>> Start TEXT SECTION

According to the criminal complaint, on Friday, May 22, the couple had driven to Brooklyn Park to pick up their son from a friend’s home.
When they arrived at the home, they waited outside for their son. While waiting Knoble approached the car on the passenger side and demanded to know what they were doing in the neighborhood.
According to the Minnesota chapter of the Council on American-Islamic Relations, Knoble said the couple, who are Middle Eastern, looked “suspicious.” The wife was wearing a hijab in the car.
The criminal complaint states Knoble was yelling at the couple when the wife noticed she was holding some sort of gun. The husband identified it as a dark colored rifle.
The husband said to Knoble that they were only there to pick up their son and were willing to show her which house so that she would believe them.
Knoble continued to yell at the couple, and demanded the husband get out of his car. When he did, she pointed the rifle at his back.
According to the criminal complaint, she then ordered him to walk up to the address where he claimed his son was.

>> End TEXT SECTION
>> Start PROVIDED DATA

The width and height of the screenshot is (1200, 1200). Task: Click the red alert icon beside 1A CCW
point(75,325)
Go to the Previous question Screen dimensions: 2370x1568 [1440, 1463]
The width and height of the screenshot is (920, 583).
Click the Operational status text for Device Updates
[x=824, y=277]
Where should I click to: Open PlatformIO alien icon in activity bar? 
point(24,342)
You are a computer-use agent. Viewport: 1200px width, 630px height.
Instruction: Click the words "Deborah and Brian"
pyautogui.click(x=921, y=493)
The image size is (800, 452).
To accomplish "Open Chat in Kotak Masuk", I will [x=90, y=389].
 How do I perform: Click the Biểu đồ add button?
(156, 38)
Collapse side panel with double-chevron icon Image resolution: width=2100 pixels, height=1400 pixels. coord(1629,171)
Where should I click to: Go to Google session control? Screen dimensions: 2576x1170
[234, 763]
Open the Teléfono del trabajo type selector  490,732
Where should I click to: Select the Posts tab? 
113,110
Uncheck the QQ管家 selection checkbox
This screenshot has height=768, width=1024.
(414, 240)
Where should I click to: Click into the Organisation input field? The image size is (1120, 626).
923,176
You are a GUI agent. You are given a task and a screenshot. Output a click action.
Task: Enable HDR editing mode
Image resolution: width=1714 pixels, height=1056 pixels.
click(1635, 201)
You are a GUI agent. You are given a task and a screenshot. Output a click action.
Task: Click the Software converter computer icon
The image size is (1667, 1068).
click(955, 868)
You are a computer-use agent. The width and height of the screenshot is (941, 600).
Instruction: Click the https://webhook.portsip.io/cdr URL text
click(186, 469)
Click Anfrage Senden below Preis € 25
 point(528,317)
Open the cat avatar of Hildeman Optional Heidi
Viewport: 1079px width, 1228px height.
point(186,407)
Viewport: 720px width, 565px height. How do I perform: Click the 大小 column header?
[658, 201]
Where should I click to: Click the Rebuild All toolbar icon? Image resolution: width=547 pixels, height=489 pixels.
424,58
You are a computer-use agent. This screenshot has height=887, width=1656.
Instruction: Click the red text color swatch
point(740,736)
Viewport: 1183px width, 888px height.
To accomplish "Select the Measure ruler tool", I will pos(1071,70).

>> End PROVIDED DATA

EXERCISE
Continue the news report about the Brooklyn Park confrontation from its last sentence.

EXERCISE RESULT
As the came close to the door, the couple’s son walked out. He asked what was going on and Knoble in return asked if the boy knew the couple. The boy said they were his parents.
The complaint states that Knoble then apologized and explained she had only been holding a pellet rifle.
Officers later went to Knoble’s home where they found the pellet gun and smelled alcohol coming from her. She denied ever threatening the couple in the car.
Knoble is currently in jail on $40,000 bond.
“This incident raises questions about why a couple in their 50s sitting in their car in front of a family friend’s home was apparently profiled and threatened by a member of the neighborhood watch,” CAIR-MN executive director Jaylani Hussein said. “Law enforcement authorities should investigate a possible bias motive for this disturbing and potentially violent incident.”